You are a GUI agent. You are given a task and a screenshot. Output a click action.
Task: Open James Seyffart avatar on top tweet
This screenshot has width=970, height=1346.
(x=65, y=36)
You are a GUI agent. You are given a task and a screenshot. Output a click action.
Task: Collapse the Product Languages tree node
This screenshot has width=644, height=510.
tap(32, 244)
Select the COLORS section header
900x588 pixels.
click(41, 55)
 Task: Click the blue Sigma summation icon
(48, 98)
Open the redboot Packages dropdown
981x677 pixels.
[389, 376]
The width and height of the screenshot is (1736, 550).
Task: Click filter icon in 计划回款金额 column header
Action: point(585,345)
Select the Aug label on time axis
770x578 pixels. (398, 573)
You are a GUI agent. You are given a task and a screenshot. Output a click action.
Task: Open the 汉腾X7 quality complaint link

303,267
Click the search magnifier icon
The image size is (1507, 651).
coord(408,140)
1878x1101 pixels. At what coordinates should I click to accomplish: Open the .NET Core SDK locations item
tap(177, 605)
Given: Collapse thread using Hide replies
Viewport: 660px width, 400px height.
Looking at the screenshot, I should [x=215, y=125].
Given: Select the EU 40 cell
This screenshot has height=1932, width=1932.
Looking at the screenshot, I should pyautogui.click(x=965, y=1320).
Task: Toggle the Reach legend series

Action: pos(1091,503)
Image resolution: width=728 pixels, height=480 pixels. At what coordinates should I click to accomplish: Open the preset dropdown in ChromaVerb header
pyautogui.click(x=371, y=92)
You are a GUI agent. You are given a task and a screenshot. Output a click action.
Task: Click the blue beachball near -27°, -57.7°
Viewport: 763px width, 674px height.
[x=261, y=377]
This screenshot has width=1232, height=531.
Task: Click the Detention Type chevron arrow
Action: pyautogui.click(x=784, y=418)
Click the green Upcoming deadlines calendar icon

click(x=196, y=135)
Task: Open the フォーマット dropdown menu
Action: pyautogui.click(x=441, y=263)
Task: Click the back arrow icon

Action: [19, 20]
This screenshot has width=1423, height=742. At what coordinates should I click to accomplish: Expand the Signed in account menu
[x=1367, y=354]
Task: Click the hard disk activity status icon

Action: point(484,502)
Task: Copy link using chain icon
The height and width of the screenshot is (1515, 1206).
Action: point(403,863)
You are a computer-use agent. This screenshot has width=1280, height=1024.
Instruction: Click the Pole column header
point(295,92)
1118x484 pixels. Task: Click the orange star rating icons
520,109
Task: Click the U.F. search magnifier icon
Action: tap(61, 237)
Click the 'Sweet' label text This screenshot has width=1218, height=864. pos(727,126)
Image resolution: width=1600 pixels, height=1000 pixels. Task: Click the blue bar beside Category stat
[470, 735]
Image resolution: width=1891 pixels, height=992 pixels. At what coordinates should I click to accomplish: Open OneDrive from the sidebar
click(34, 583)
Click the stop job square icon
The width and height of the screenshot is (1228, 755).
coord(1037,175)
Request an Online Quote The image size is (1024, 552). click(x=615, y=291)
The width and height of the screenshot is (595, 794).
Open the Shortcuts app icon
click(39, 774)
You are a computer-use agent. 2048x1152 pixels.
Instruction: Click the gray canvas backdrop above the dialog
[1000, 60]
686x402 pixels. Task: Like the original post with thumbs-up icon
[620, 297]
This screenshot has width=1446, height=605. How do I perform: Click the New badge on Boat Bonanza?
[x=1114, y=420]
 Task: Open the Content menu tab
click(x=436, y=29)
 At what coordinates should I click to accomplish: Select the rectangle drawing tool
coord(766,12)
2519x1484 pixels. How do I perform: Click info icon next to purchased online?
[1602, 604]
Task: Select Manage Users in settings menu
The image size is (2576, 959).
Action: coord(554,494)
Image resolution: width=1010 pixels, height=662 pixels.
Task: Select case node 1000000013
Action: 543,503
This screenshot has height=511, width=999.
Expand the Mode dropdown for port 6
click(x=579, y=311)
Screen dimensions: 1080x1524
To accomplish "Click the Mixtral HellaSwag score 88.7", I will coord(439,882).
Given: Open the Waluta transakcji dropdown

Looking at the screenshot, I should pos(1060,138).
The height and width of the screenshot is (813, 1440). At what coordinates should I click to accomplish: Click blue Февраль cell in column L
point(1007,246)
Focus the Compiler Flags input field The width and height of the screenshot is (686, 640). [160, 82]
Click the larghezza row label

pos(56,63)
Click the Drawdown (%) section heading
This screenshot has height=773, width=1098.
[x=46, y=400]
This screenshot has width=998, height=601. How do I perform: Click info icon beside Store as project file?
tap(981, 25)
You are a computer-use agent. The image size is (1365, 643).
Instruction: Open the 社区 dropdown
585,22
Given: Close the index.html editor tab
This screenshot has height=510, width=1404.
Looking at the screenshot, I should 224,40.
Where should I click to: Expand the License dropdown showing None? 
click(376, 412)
- - - -
Report how many lines above hold the string "using", giving nothing but the number.

2